Dog Rescue

The first step of rescuing dogs is to learn the basics of giving care that will save the dog. To help a dog, keep essential medicine and equipment with you and keep your actions clear. You are the best chance the dog has when it is in a critical condition and the next best rescue guys will be 2 hrs away.

The most common situations demanding rescue are 1 or a combination of these situations

  • Dog has profuse external bleeding from an injury – the dog may go into shock and may not have long to live
  • Dog looks like its broken its back from a hit and run – the dog may go into shock from trauma
  • Dog has a fracture
  • Dog has a maggot wound on its body – not life-threatening in the very short run unless its an extensive wound to the head – but can be addressed easily
  • Dog has a festering wound but it does not have maggots – causing trauma and pain but not immediate death
  • Hyperthermia or heatstroke when the temp of the dog is > 105F
  • Hyperthermia i.e. when the temp of the dog is falling and is < 99F

Be prepared for rescuing dogs:

  • Know a good vet.
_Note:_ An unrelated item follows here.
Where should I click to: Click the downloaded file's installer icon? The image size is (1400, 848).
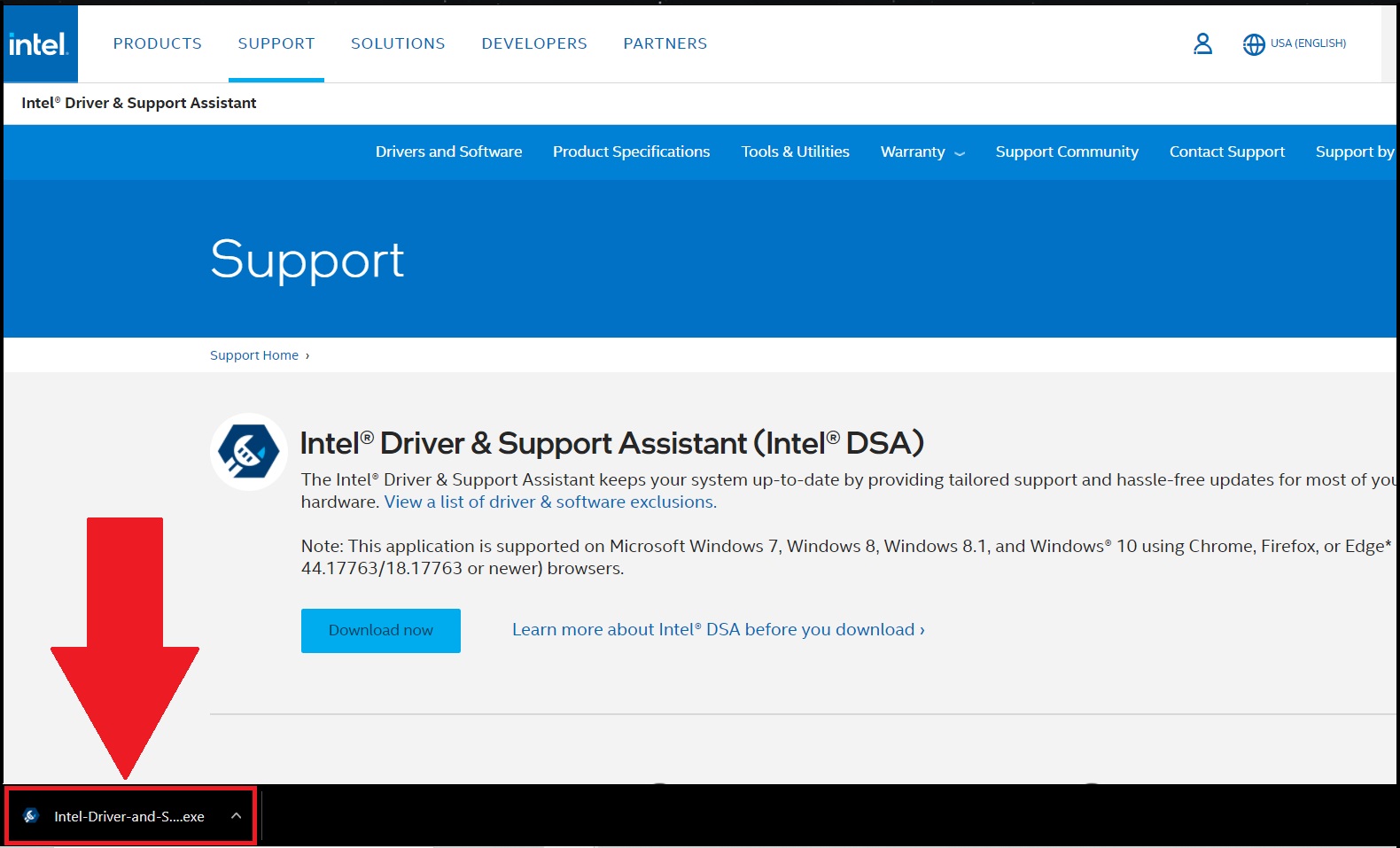[x=31, y=816]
A damn good vet. Someone who will take your call when you need it and give directions on phone to administer essential care.
  • Keep a treatment kit
  • Know how to administer an injection
  • Know how to orally feed medicine
  • Approaching a dog and restraining/ holding a dog to administer treatment
  • Checking on the dog to determine what level of intervention is required
  • Administering the medical care required
  • Force feeding a dog if necessary during rehab

First aid administered to the dog should be followed by immediate veterinary care. First aid care is not a substitute for veterinary care, but it may save the dogs life until it receives veterinary treatment.